With the addition of Raphael Salles, Mika Fernandez, Erik Aeder and Ryan Gaw today our crew is almost complete. The weather remains clear and sunny, but our swell is still minimal and the winds non-existent. The forecast however remains excellent- by tomorrow we should have some wind, by Tuesday the swell and wind, peaking by Friday. We’re planning an offshore expedition out to Escudo Veraguas. If we go, we’d have 24 people on Discovery- should make for some entertainment to say the least!
We’ve been planning this event for so long I can’t believe it’s actually happening. Ten of the top wave riders in the world.

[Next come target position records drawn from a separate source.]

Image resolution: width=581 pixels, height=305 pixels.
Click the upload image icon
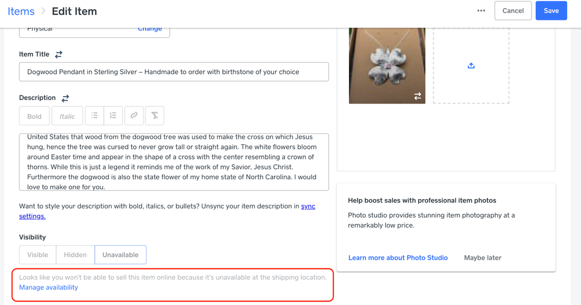tap(471, 66)
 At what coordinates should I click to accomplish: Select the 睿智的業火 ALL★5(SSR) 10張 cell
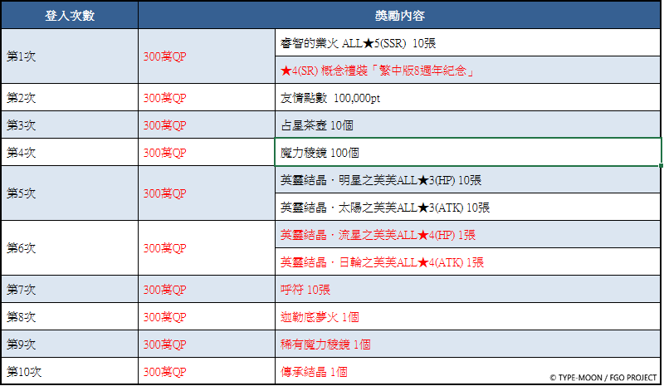coord(467,43)
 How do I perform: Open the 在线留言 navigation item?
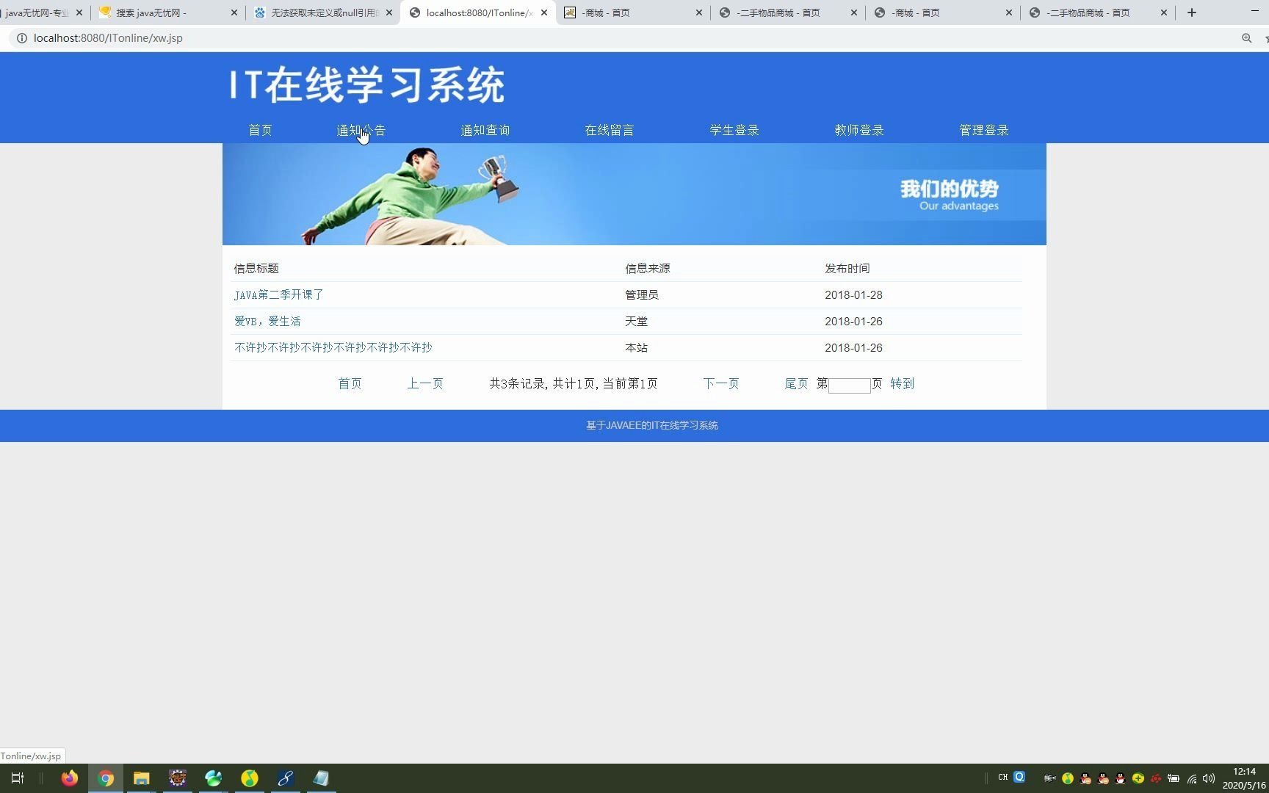(x=609, y=130)
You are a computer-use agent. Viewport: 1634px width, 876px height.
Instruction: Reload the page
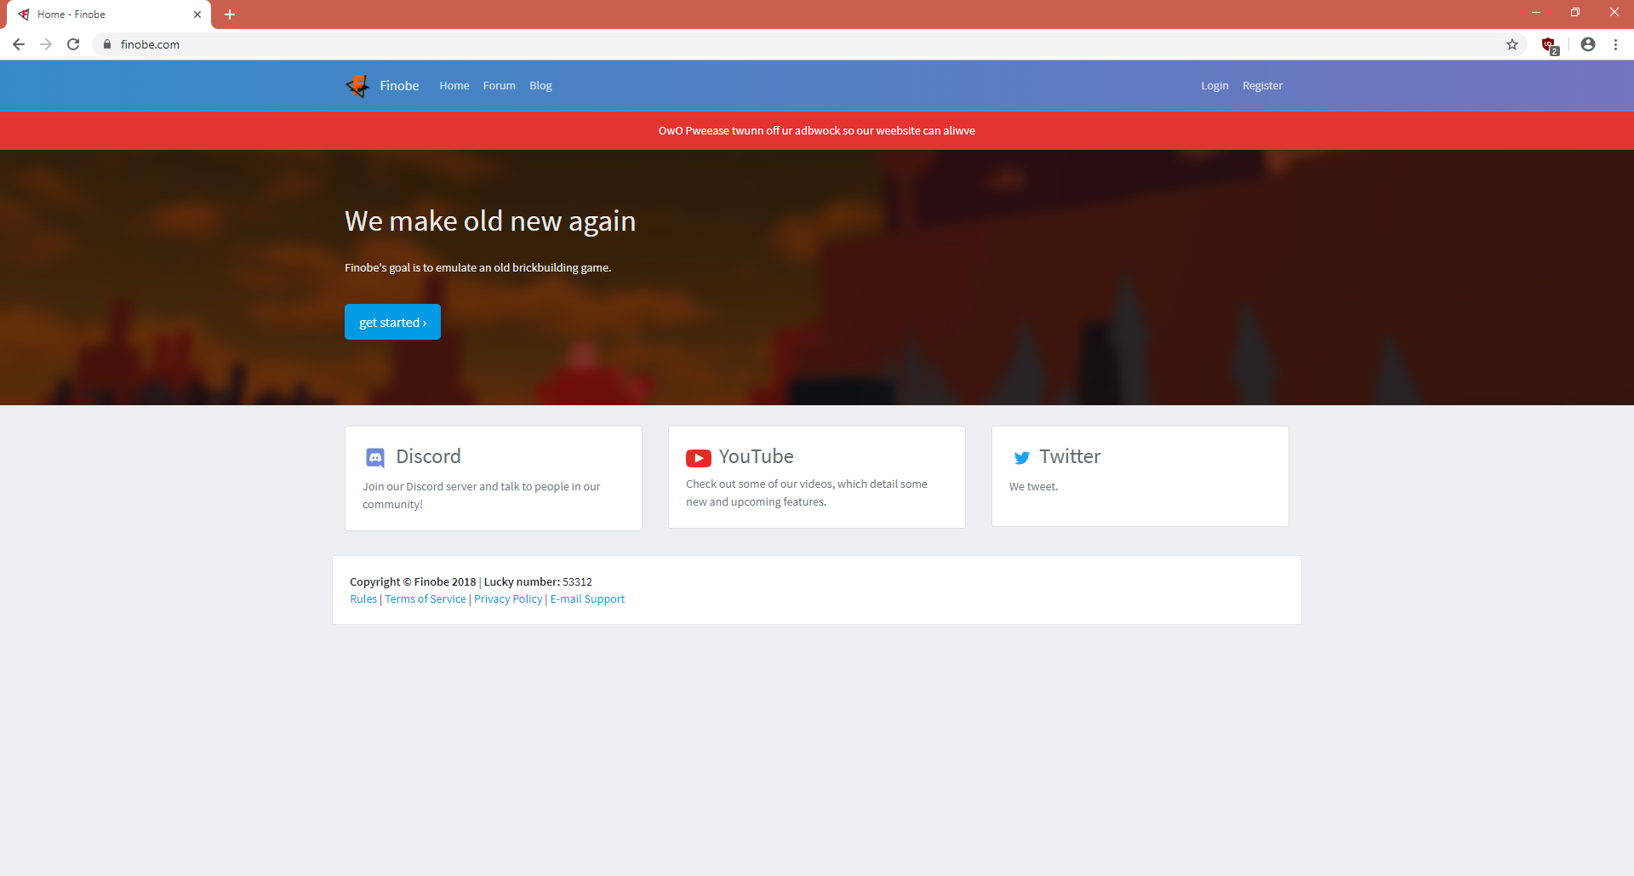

On our boat, in the middle of nowhere, in a place that as far as we know has never been ridden. I’ve had some serious jitters for weeks. Will there be wind? Will there be waves? Could we pull this off? Would everyone have fun? We arrived a week ago Saturday in torrents of rain. The rain continued for three days, then cleared up beautifully but of course the wind and swell cleared out as well. Two days ago I got an email from Michael Behar, the writer for one of the main magazines running a feature (I’m not allowed to say until it’s published) that he thought the magazine might pull the plug. The forecast was looking dismal and without wind there would be no “kiteboarding expedition”, and thus no reason to come. Without Michael our lead photographer (Erik Aeder) from Maui would have no main publication to sell the pictures to. Without Erik the pros get no press, and don’t have much of a reason to come. I felt like the domino was about to fall.